*Work instructions:* The reply must contain exactly the lines below from the one with "Screen dimensions: 450x304" down to the one with "Where should I", both included, and nothing more; please omit the pictures.

*** Opening of Input for this task ***

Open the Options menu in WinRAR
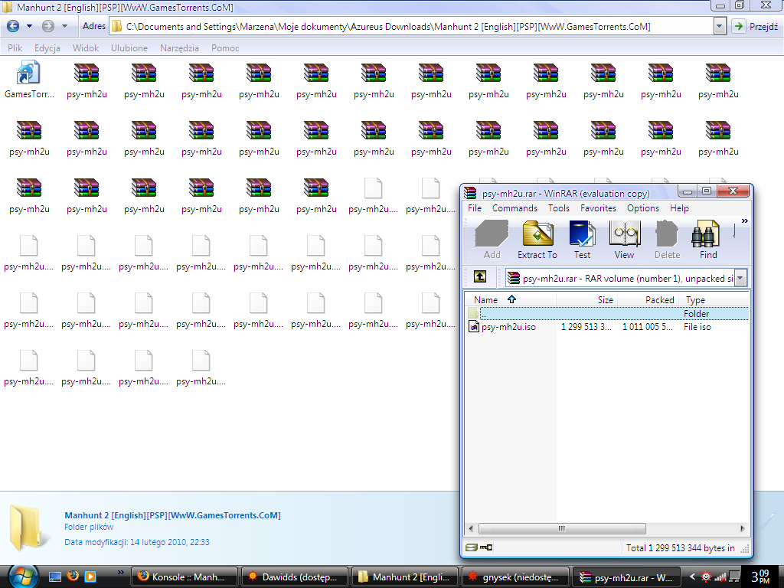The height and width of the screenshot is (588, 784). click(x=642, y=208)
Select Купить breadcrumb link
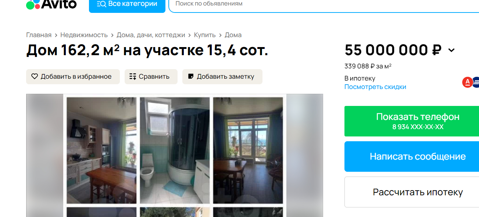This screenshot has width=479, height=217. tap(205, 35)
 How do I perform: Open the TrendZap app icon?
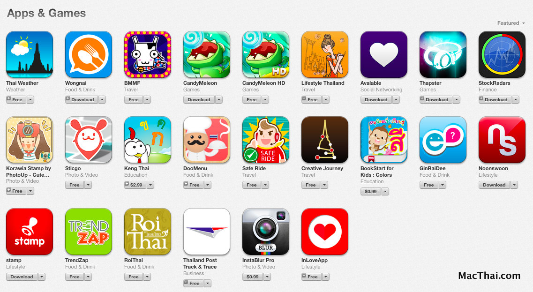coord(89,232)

*** Close of Input for this task ***
*** Opening of Input for this task ***

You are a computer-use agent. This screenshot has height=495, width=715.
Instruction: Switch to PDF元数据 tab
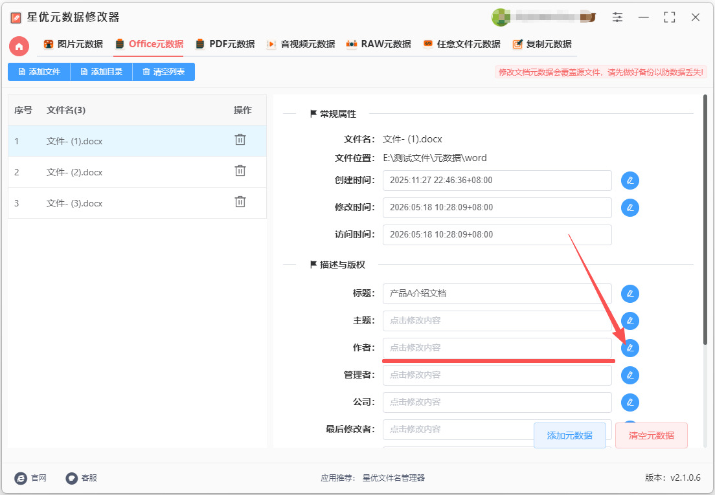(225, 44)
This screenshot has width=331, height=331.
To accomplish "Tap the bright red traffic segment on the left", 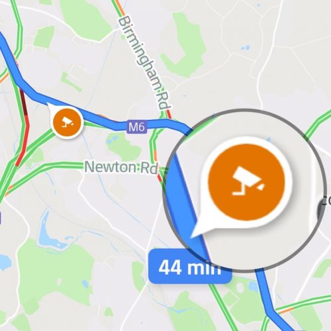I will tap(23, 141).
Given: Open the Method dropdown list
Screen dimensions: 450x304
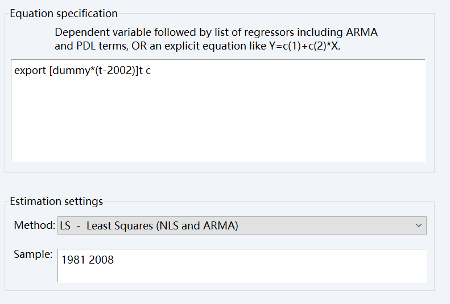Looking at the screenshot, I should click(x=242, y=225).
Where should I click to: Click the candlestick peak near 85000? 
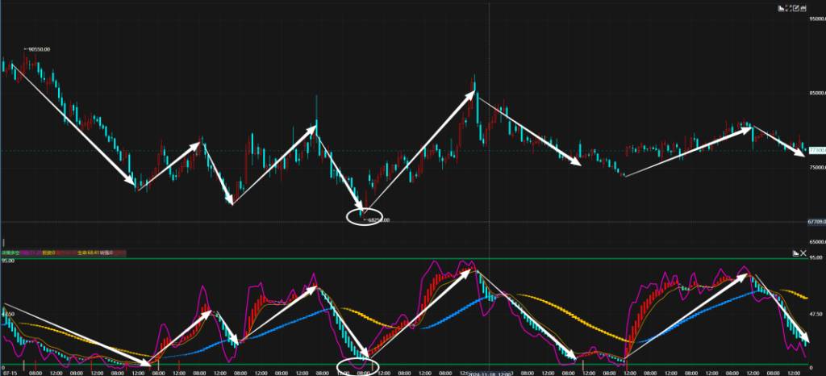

*** Close of Input for this task ***
*** Opening of Input for this task ***

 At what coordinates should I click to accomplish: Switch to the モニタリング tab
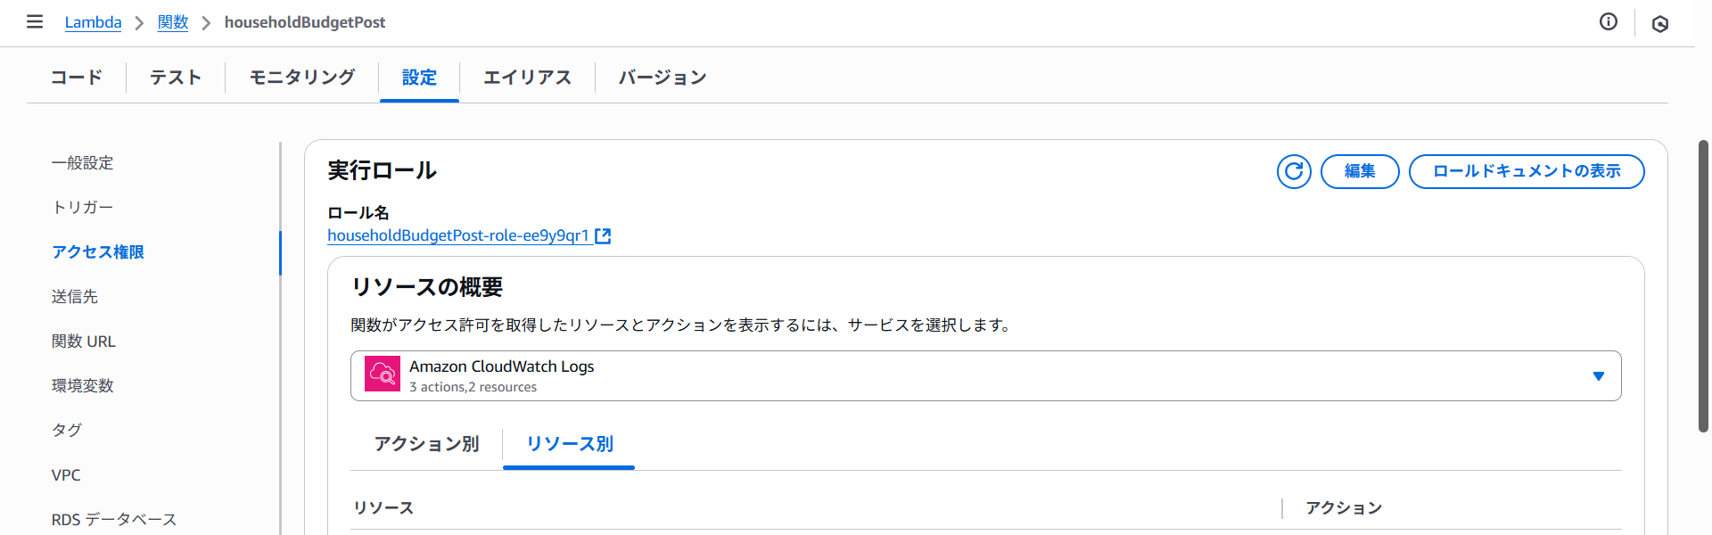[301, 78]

*** Close of Input for this task ***

*Solution to the problem:*
Screen dimensions: 450x304
Looking at the screenshot, I should click(x=242, y=225).
Where should I click to: Click the candlestick peak near 85000? 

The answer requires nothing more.